Todd Walter, founder and owner of the Crosaires Community Residence, has become one of 10,000 trained “pilots” for Cycling Without Age (CWA) across the world.
Walter has been committed to giving the elderly lives filled with passion and enthusiasm for over 20 years and has seen a Trishaw bike improve the lives of those he cares for with the help of CWA. The Trishaw bike is similar to a rickshaw or a large adult stroller in the sense that the passengers sit up front so that they are able to have an unobstructed view. The trike has made its way to 33 other countries including the U.S.
The Trishaw bike is one of many outlets he uses to provide elders with individualized care within the Williamston and Meridian areas in Michigan. Walter has the only CWA chapter in the entire state.
Crosaires is a Gaelic word meaning “crossroads” and Walter upholds the beliefs that elders are still growing, thriving and experiencing the crossroads of life.

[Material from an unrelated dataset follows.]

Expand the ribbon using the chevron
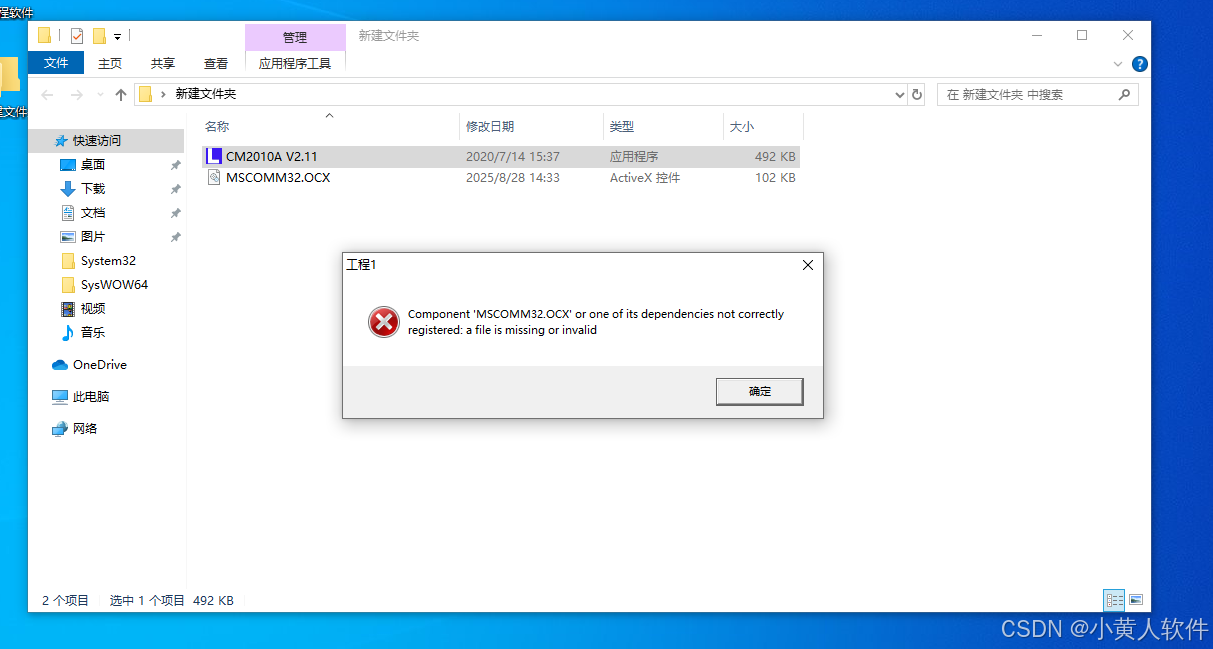Image resolution: width=1213 pixels, height=649 pixels. point(1118,64)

Walter said that the ideals and foundations that the CWA chapters are built upon allow residents and older adults make connections that they otherwise would not have had. Walter is without a doubt that the Trishaw bikes provide an improvement of life.
CWA is a movement started in 2012 by Ole Kassow and Dorthe Pedersen in Copenhagen, Denmark. With Copenhagen renowned for its extremely bike friendly culture, the Trishaw bike was born. The Trishaw bike is similar to a rickshaw or a large adult stroller in the sense that the passengers sit up front so that they are able to have an unobstructed view. The trike has made its way to 33 other countries including the U.S.
Pedersen said, “The movement has spread like wildfire over the past five years since we first launched in Copenhagen.”
Pedersen added, “This is helped by individuals, organizations, communities, municipalities and some governments recognizing this as the way to grow old. Staying connected to people in your community and having access to the outdoors, nature, city and all the placed one would have loved throughout their lives.”
Maren Warming and Pernille Bussone, both Global Community Captains, express the need to connect the dots between past and present generations. By building intergenerational relationships they are not only able to bridge the gap between young and old, but also involve the surrounding communities and provide a positive healing impact for any citizen, young or old.
Bussone said, “We give rides in a rickshaw to elderly people to let them feel the wind in their hair. That’s the tool we use to tackle problems such as loneliness, social isolation, to strengthen local communities and promote a healthier and more active lifestyle. We want to focus on the small interactions of everyday life, like back when we used to know the people around us and our neighbors much better.”
Warming said: “We have already seen the effects that CWA has to elderly and their mental health. What we do in CWA very fundamental for human beings living in this optimizing and sometimes isolation world. We are just creating a strong local communities like the ones we knew 100 years ago.”
Bonnie Behnke, vice president of development for Miravida Living, located in Oshkosh, Wisconsin, and CWA Ambassador, was the first center in the U.S to launch CWA in early 2015.
Behnke said: “Our elders thoroughly enjoy the opportunity to be outside, riding in rickshaws and touring downtown, the waterfront and their old neighborhoods while sharing stories with the volunteer pilots. Sometimes, the routes take them to a local bakery, ice cream parlor, etc”
Behnke has been instrumental in supporting the launch of 55 chapters both nationally and internationally, including ones such as the Crosaires Community Residence.